Le leader du parti islamiste MSP, Abou Djerra Soltani, serait la cible d’une procédure d’exclusion émanant des membres de la direction du parti qu’il préside.

En marge de la

Abou Djerra Soltani

rencontre sur la presse organisée, hier, par le MSP, plusieurs membres de la direction ont reconnu qu’une procédure d’exclusion du président de leur formation est en cours. Il est reproché à Abou Djerra Soltani d’avoir accepté le poste de ministre d’État sans avoir consulté ses collaborateurs et les instances du parti. Rififi et guerre de positions au MSP. Le parti islamiste siégeant au gouvernement est en proie à une grave crise politique sans précédent. La nomination de Abou Djerra Soltani au poste de ministre d’état continue à susciter des remous au sein de la formation qu’il préside depuis 2003, provoquant une levée de boucliers au niveau des instances dirigeantes du mouvement. Une motion demandant la tenue d’une session extraordinaire du madjliss echoura, signée par une soixantaine de membres sur les 250 qui composent cette structure, a été initiée au lendemain de l’annonce du remaniement ministériel par des cadres du parti pour débattre de la question.

Selon des sources proches des frondeurs, c’est au cours de cette réunion, qui aura lieu dans une dizaine de jours, que les membres du madjliss echoura procéderont au retrait de confiance à Abou Djerra Soltani, fraîchement désigné ministre d’état par le premier magistrat du pays. “Il nous suffit de 150 signatures pour tenir cette réunion et retirer la confiance au président du parti”, nous a confié, hier, une source proche de l’opposition qui a requis l’anonymat.

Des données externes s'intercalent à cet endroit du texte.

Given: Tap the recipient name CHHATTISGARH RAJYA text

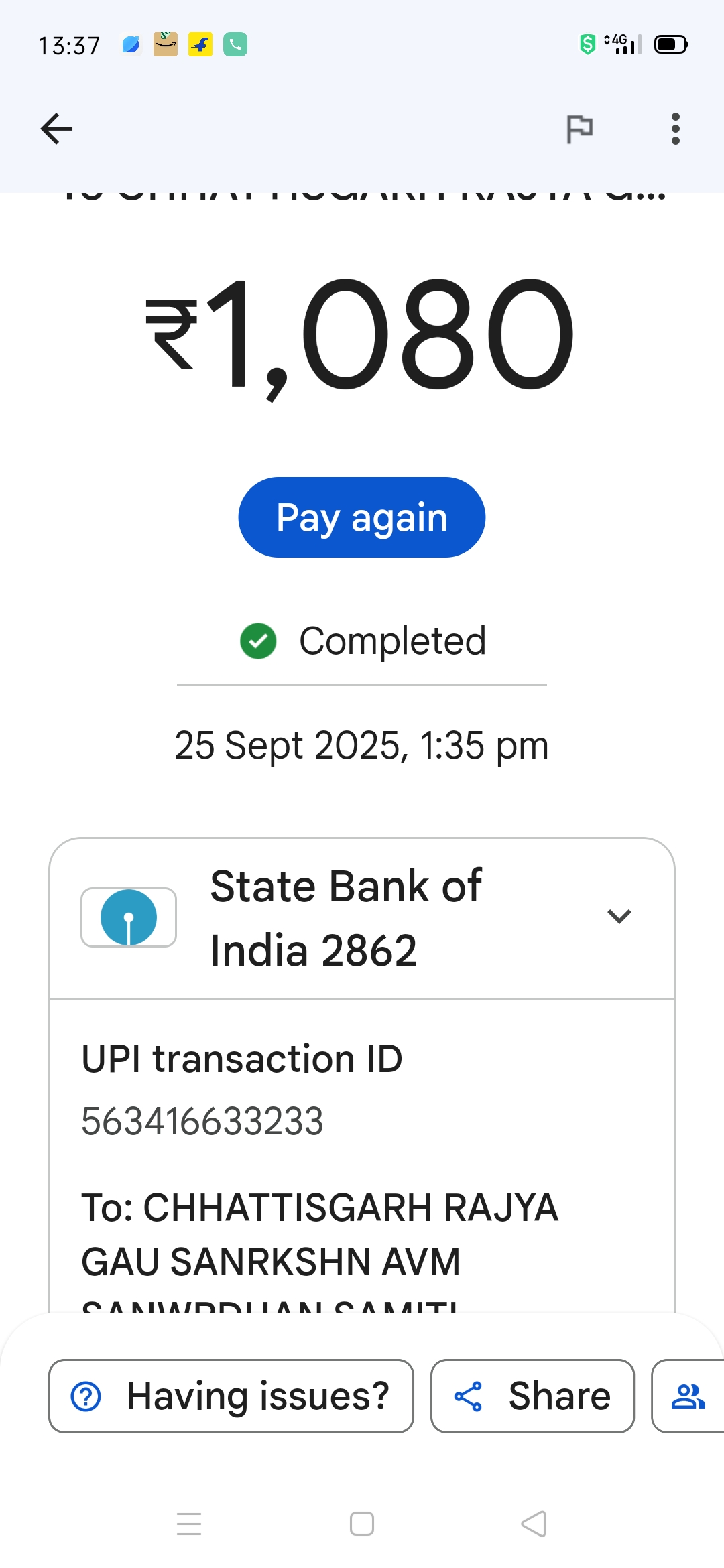Looking at the screenshot, I should [320, 1207].
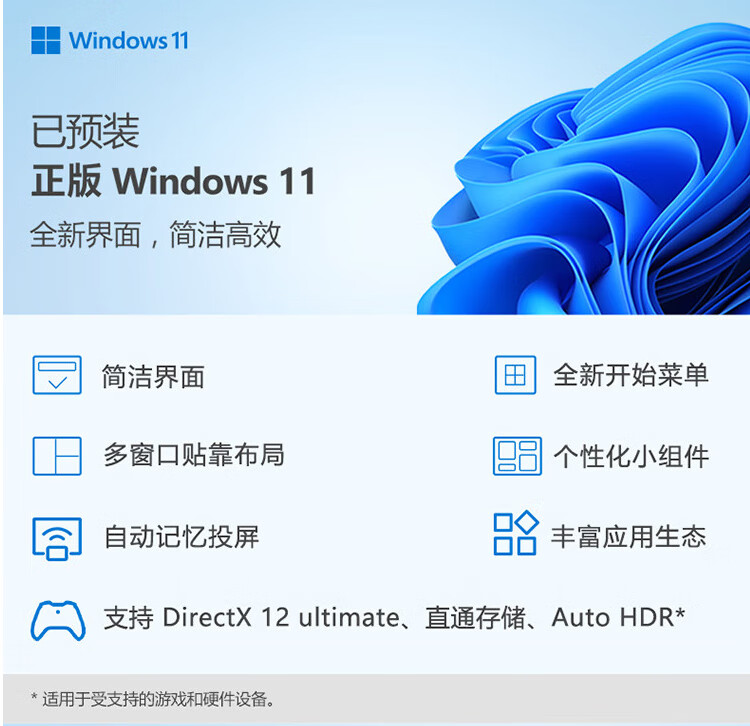Select the 自动记忆投屏 label

click(181, 537)
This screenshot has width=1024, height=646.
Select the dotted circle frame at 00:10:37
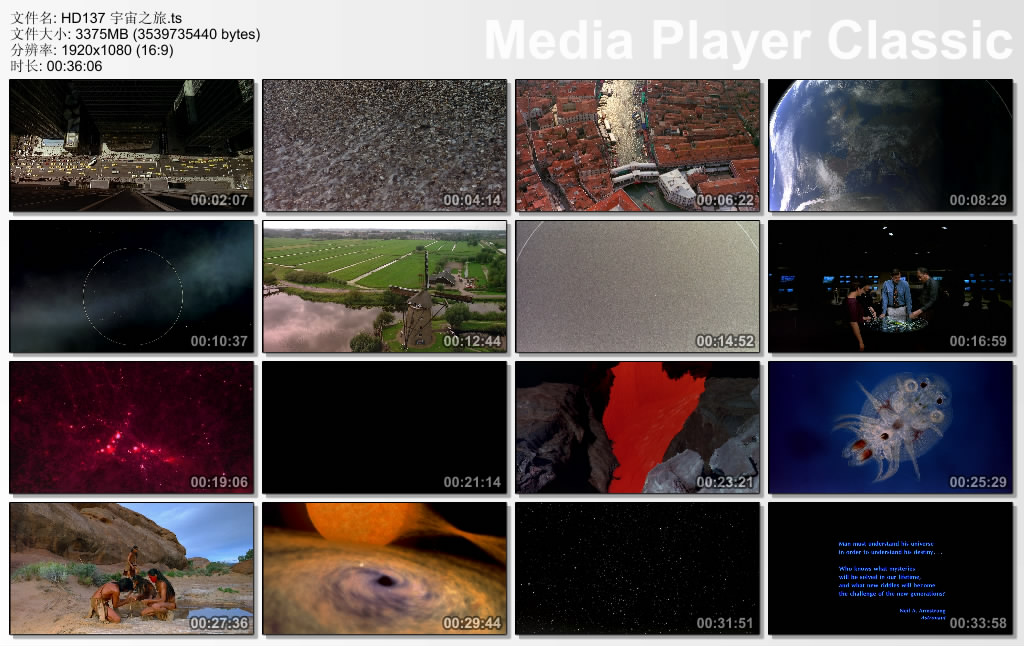tap(131, 287)
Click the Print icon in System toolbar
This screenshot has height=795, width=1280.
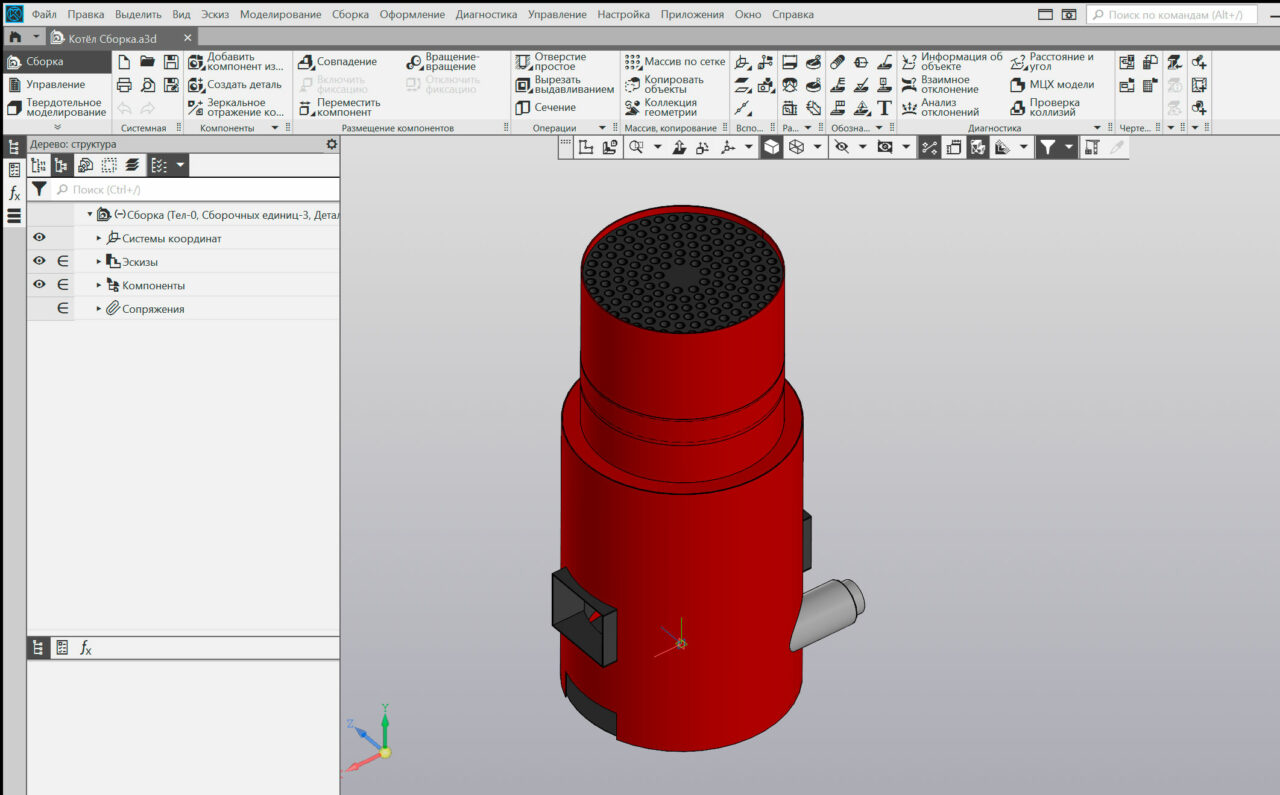pos(124,85)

En marge de la rencontre organisée, hier, par le MSP au CIP et à laquelle a pris part Soltani, les cadres de son parti n’ont pas hésité à qualifier d’“humiliation infligée au MSP suite à la nomination de notre président au gouvernement”. Hadj Slimane, membre fondateur de l’ex-Hamas avec Nahnah et l’ancien ministre de l’industrie, Abdelmadjid Menasra, ont été les plus sollicités par les journalistes dans les coulisses. Les deux cadres dirigeants ont confirmé l’existence d’un malaise, voire d’une “fronde” dans les structures du parti. Ils accusent, par ailleurs, le premier responsable du MSP d’avoir “agi en solo et n’avoir pas consulté les instances dirigeantes”.

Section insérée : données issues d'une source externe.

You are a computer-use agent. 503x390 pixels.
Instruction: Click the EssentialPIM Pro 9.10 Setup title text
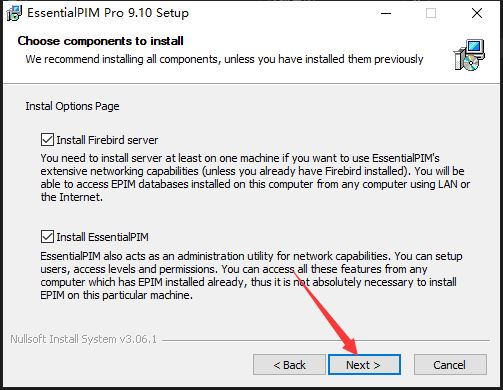click(x=108, y=13)
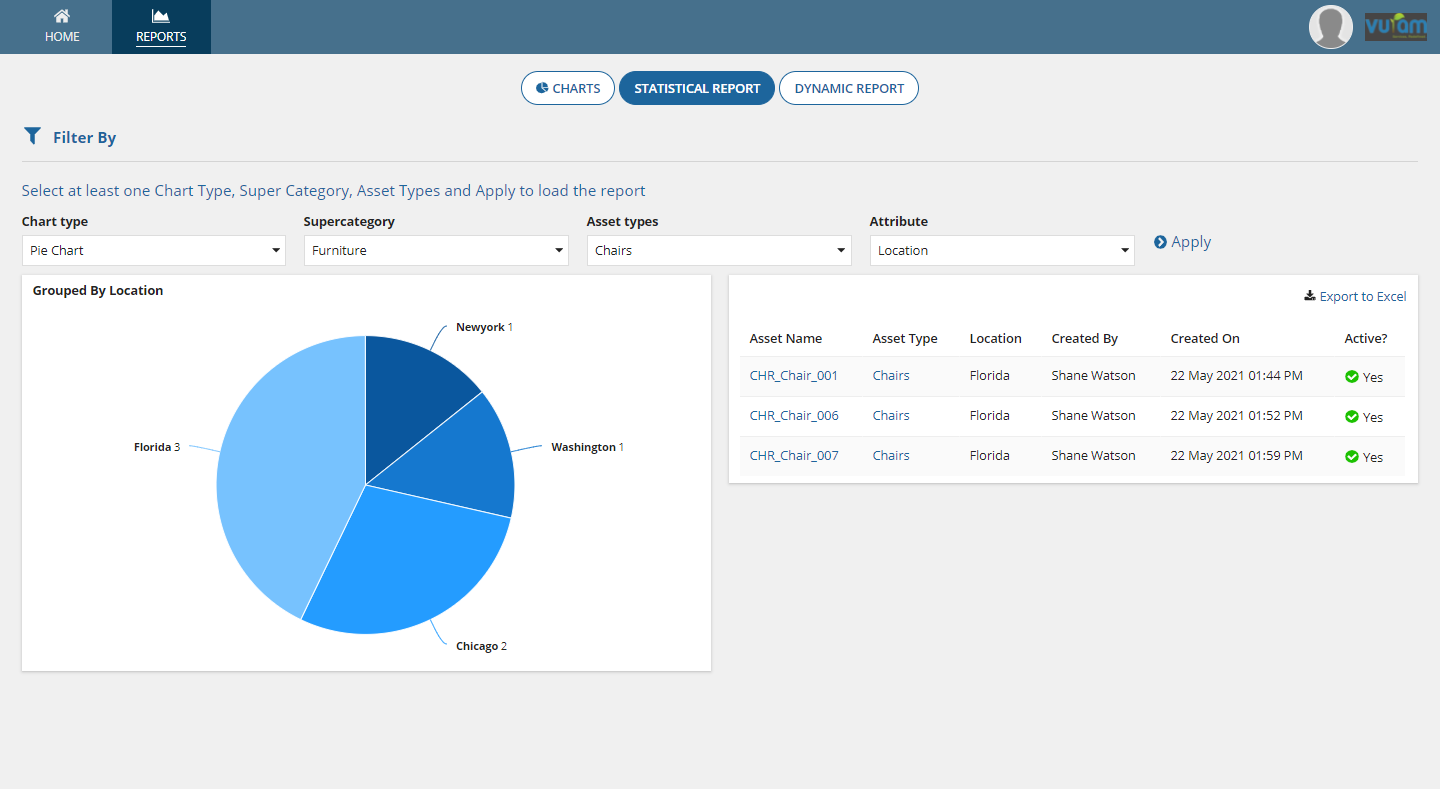Click the filter icon next to Filter By
This screenshot has width=1440, height=789.
pyautogui.click(x=31, y=136)
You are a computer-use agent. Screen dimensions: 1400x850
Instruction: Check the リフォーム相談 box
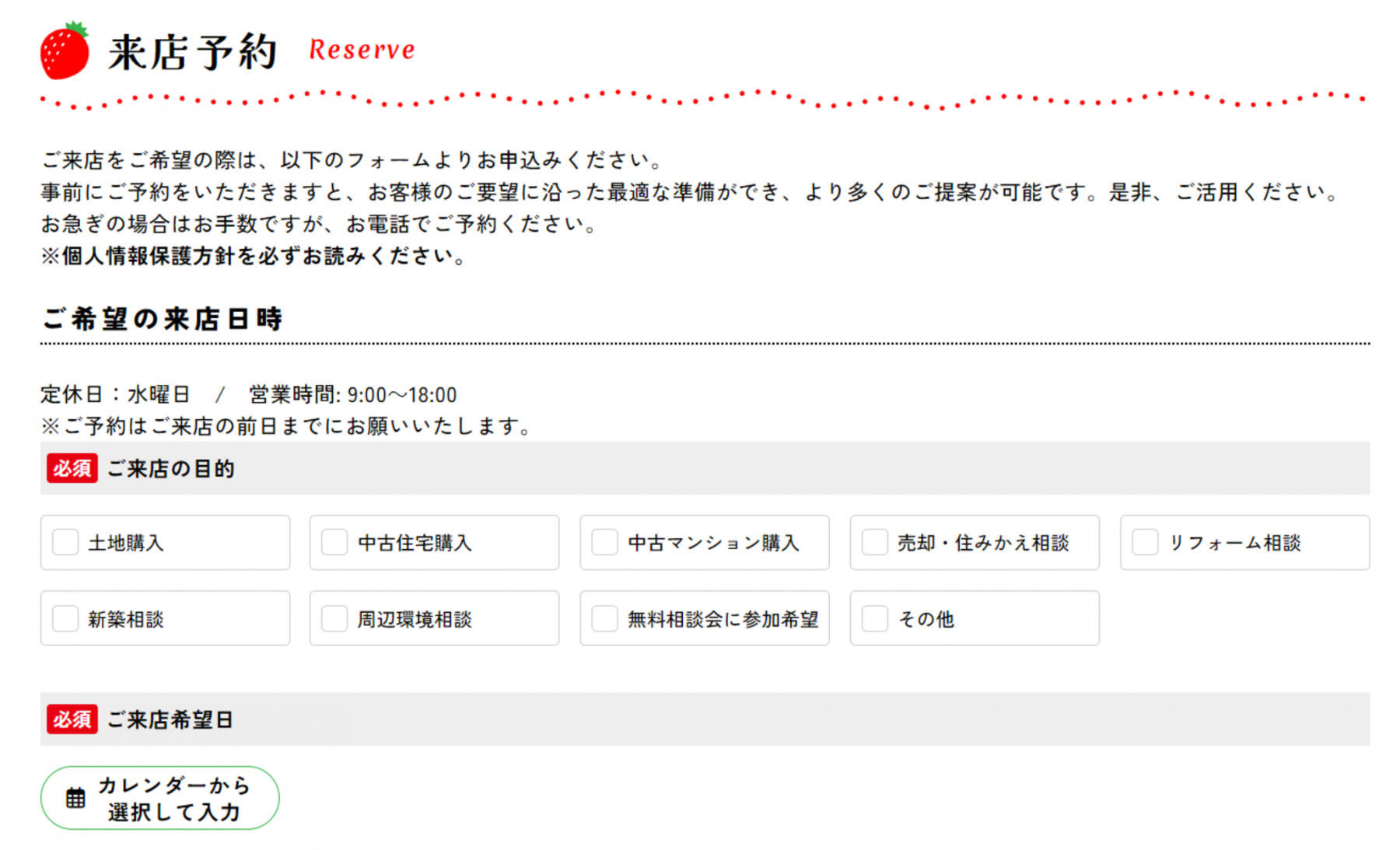pos(1144,542)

L’un des vice-présidents, Menasra, a déclaré que “le président du parti n’a pas réuni ni le bureau exécutif, ni le madjliss echoura, ni d’ailleurs la commission des cinq pour débattre des propositions et des éventuelles nominations”. Et d’ajouter que “en tant que porte- parole de notre parti, il est inacceptable qu’il siège dans l’exécutif parce qu’il ne pourra plus ni voyager ni faire de déclarations. Il est tenu par l’obligation de réserve”. Pour étayer et renforcer son argumentaire et se faire plus convaincant, l’ex-bras droit de Nahnah dira : “Il n’est pas dans les traditions de notre formation qu’un président du HMS siège dans le gouvernement.”

Des cadres présents, hier, au CIP sont allés jusqu’à rappeler pour qui veut les entendre que l’ancien chef du MSP a refusé d’intégrer le gouvernement à plusieurs reprises et avait décliné des offres beaucoup plus importantes que celle que leur responsable actuel a acceptée.

Menasra, qui refuse de donner des détails sur le plan préparé et sur la suite des évènements au sein de la formation islamiste - estimant que c’est aux membres du madjliss echoura de débattre et trancher les solutions à apporter - s’interdit de qualifier le mouvement de redressement.

Néanmoins, il reconnaît que des corrections seront “administrées” au cours de la session de l’instance suprême entre les deux congrès qui aura lieu le 15 juin prochain, soit à quatre jours de la célébration du deuxième anniversaire de la mort du “père spirituel” du mouvement, Mahfoud Nahnah, décédé le 19 juin 2003. “Pourquoi attendre un mois pour demander des explications au président du parti”, ont demandé les journalistes aux différents responsables qui mènent l’opposition. “Rien ne presse, et on a tout le temps pour agir”, a répondu Menasra pour qui l’essentiel est de “régler le problème dans le respect des statuts du parti et par ses structures”.

Même son de cloche chez le premier vice-président, Fateh Saïdi. Arrivé en retard sur les lieux de la rencontre, le proche collaborateur de Abou Djerra Soltani a déclaré à la presse : “il nous a mis devant le fait accompli, moi en tant que vice-président et membre de la commission des cinq, j’ai été informé par Soltani de sa nomination le jour même du remaniement.” Il abonde dans le même sens que ses collègues du bureau exécutif, et s’est joint au mouvement qu’ils ont initié. Le grand absent à la rencontre d’hier est incontestablement le très médiatique député Abderazak Mokri que des sources proches des frondeurs donnent comme successeur à Abou Djerra Soltani.

Se tenant loin de la polémique engagée actuellement, l’ancien président de groupe parlementaire bénéficie d’un consensus des différents courants qui traversent la formation islamiste.
Le temps est aux “conclaves”, manœuvres et “tirs croisés” en attendant la prochaine session du madjliss echoura qui promet d’être “houleuse”.

Soltani : “le MSP est comme une caserne”
Dans son intervention, hier, au CIP, le président du MSP et néanmoins ministre d’état s’est permis de donner des leçons à la presse écrite, notamment qui est loin d’être professionnelle selon lui. Parlant de son parti, Soltani lâchera une phrase lourde de signification : “Au MSP, on est connu pour être une caserne. Une caserne a ses règles et nous sommes connus pour la discipline”. Le chef du parti islamiste a maintes fois fait appel au jargon militaire pour étayer ses propos. Cette phrase sonne comme une réponse, mais aussi une mise en garde sérieuse à ses adversaires qui mènent la fronde ces dernières quarante-huit heures et qui étaient, d’ailleurs, en grand nombre dans la salle.